BRANO FORNITO
........

Nel mese di settembre si è tenuta a Milano la tavola rotonda dal titolo “Decoding Digital Influence – Strategies for Success in Influencer Marketing”. L’evento è stato organizzato da The Influencer Marketing Factory (IMF), agenzia di influencer marketing che opera a livello mondiale per aiutare i brand a ingaggiare la Gen Z e i Millennials attraverso i social network, in collaborazione con Chatwin, realtà che si occupa di supportare IMF e altre aziende nell’espansione europea e globale.

La tavola rotonda ha coinvolto esperti provenienti da centri media, agenzie e brand, che si sono confrontati sulle strategie che oggi guidano le attività di influencer marketing e sulle sfide che il mercato offre. Tra gli speaker protagonisti della tavola rotonda: Enrico Quaroni, CEO e Founder, e Antonella D’Apolito, Managing Innovation Partner, di Chatwin, Nicla Bartoli, VP Global Sales, e Marsella Dondi, Creative Strategist, di IMF; Anna Rossetti, Head of Content di Havas Play; Antonio Severino, Content Director di Wavemaker Italy; Fabiola Granier, Head of Influencer Marketing in Dentsu Creative; Yoann Steri, Digital & Data Director di Danone; Valentina Pasotti, Senior Marketing & Digital Manager in Benefit Cosmetics e Livia Panzeri, Responsabile Digital, eCommerce e Nuovi Canali per Henkel. Presenti in sala anche diversi altri brand e media agency oltre a Daniela Campagna, Responsabile in Chatwin del business development di IMF.

Il 2023 ha registrato un sempre maggiore investimento a livello globale nell’influencer marketing, pari oggi a 21 miliardi di dollari – commenta Enrico Quaroni, CEO e Founder di ChatwinSi tratta di un ambito davvero ricco e sfidante per il mondo della comunicazione: oltre l’80% dei marchi ritiene che l’influencer marketing sia un metodo di comunicazione estremamente efficace e ne è la prova la costante crescita degli investimenti; il 70% di questi, poi, ha dichiarato di preferire adottare come partner nano e micro influencer, rispetto a influencer globali e questo è uno dei temi caldi che abbiamo portato sul tavolo del confronto”.

Quali influencer scegliere e quali criteri adottare nella scelta? Le celebrities sono influencer? I nano e micro influencer riescono davvero a influenzare? Come si imbastisce una campagna di influencer marketing? Queste le domande alla base del dibattito che ha visto i partecipanti concordare sui 5 elementi di successo che rendono una strategia di influencer marketing efficace:

  • Briefing chiaro e obiettivi espliciti:identificare quali obiettivi si intende raggiungere attraverso la campagna di influencer marketing è il primo step per pianificare un percorso collaborativo funzionale, che sappia tradursi in un investimento efficace per l’azienda e, per l’influencer, in un ulteriore strumento per portare valore alla propria community. La pianificazione, inoltre, consente di investire in modo rigoroso, arginando il rischio di bruciare budget.

........

DATI FORNITI
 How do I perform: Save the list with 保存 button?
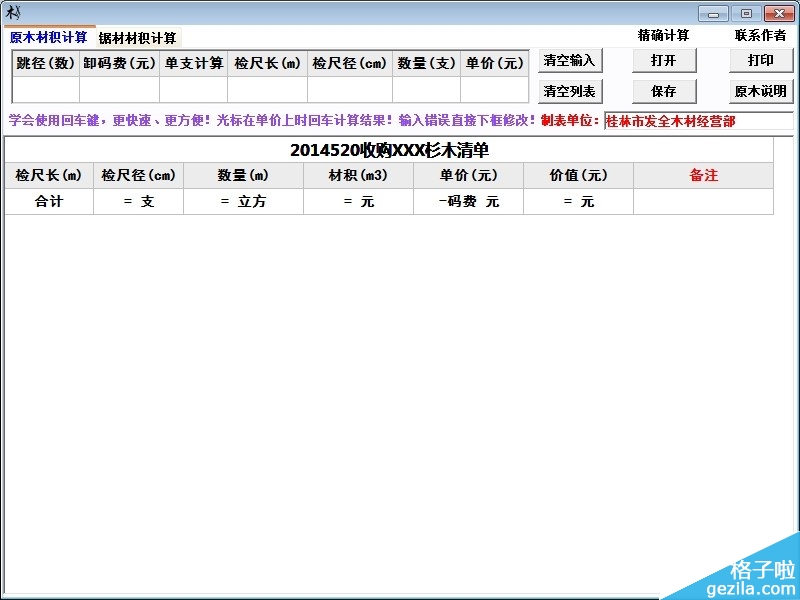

........

CONSEGNA
Trascrivi senza modifiche la parte del brano sulla tavola rotonda dedicata all'influencer marketing che va da "Nel mese di" fino a "europea e globale." incluso.

RISPOSTA
Nel mese di settembre si è tenuta a Milano la tavola rotonda dal titolo “Decoding Digital Influence – Strategies for Success in Influencer Marketing”. L’evento è stato organizzato da The Influencer Marketing Factory (IMF), agenzia di influencer marketing che opera a livello mondiale per aiutare i brand a ingaggiare la Gen Z e i Millennials attraverso i social network, in collaborazione con Chatwin, realtà che si occupa di supportare IMF e altre aziende nell’espansione europea e globale.